**Exercise prompt:** Please rewrite the rows below, replacing "Where should I click to" with "Where do I click to" everywhere and leaving everything else unchanged.
— begin Given information —
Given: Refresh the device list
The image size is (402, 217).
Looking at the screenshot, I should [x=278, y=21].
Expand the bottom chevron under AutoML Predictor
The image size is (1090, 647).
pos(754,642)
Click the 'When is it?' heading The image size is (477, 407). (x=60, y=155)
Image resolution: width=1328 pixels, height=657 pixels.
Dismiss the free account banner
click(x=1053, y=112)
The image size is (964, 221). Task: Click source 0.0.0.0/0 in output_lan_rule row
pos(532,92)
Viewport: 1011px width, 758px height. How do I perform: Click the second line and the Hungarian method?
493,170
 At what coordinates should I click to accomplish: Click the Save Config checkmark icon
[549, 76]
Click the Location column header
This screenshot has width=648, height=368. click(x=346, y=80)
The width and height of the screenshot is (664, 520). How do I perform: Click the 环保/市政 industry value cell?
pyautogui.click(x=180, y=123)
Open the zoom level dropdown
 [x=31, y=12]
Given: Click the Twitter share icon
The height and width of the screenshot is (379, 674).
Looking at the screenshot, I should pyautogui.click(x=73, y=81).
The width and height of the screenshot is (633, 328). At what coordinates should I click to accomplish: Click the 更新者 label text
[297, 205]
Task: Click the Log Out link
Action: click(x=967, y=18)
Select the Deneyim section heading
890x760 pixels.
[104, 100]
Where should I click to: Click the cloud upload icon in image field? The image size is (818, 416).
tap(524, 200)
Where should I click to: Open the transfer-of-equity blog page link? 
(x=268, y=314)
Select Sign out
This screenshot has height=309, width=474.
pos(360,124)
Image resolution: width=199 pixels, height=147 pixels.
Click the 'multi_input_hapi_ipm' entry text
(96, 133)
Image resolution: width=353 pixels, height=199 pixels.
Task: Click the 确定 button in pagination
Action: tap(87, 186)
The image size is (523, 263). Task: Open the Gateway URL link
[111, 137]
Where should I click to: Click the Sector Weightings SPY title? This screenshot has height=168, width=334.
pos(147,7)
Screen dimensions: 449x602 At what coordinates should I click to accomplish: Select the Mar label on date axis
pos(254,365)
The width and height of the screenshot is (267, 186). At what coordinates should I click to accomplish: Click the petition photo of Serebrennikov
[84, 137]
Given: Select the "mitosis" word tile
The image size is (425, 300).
— end Given information —
**Answer below:**
Given: Refresh the device list
The image size is (402, 217).
Looking at the screenshot, I should [x=278, y=21].
Expand the bottom chevron under AutoML Predictor
The image size is (1090, 647).
pos(754,642)
Click the 'When is it?' heading The image size is (477, 407). (x=60, y=155)
Image resolution: width=1328 pixels, height=657 pixels.
Dismiss the free account banner
click(x=1053, y=112)
The image size is (964, 221). Task: Click source 0.0.0.0/0 in output_lan_rule row
pos(532,92)
Viewport: 1011px width, 758px height. How do I perform: Click the second line and the Hungarian method?
493,170
 At what coordinates should I click to accomplish: Click the Save Config checkmark icon
[549, 76]
Click the Location column header
This screenshot has width=648, height=368. click(x=346, y=80)
The width and height of the screenshot is (664, 520). How do I perform: Click the 环保/市政 industry value cell?
pyautogui.click(x=180, y=123)
Open the zoom level dropdown
 [x=31, y=12]
Given: Click the Twitter share icon
The height and width of the screenshot is (379, 674).
Looking at the screenshot, I should pyautogui.click(x=73, y=81).
The width and height of the screenshot is (633, 328). At what coordinates should I click to accomplish: Click the 更新者 label text
[297, 205]
Task: Click the Log Out link
Action: click(x=967, y=18)
Select the Deneyim section heading
890x760 pixels.
[104, 100]
Where do I click to: Click the cloud upload icon in image field? The image size is (818, 416).
tap(524, 200)
Where do I click to: Open the transfer-of-equity blog page link? 
(x=268, y=314)
Select Sign out
This screenshot has height=309, width=474.
pos(360,124)
Image resolution: width=199 pixels, height=147 pixels.
Click the 'multi_input_hapi_ipm' entry text
(96, 133)
Image resolution: width=353 pixels, height=199 pixels.
Task: Click the 确定 button in pagination
Action: tap(87, 186)
The image size is (523, 263). Task: Open the Gateway URL link
[111, 137]
Where do I click to: Click the Sector Weightings SPY title? This screenshot has height=168, width=334.
pos(147,7)
Screen dimensions: 449x602 At what coordinates should I click to accomplish: Select the Mar label on date axis
pos(254,365)
The width and height of the screenshot is (267, 186). At what coordinates should I click to accomplish: Click the petition photo of Serebrennikov
[84, 137]
Given: Select the "mitosis" word tile
The image size is (425, 300).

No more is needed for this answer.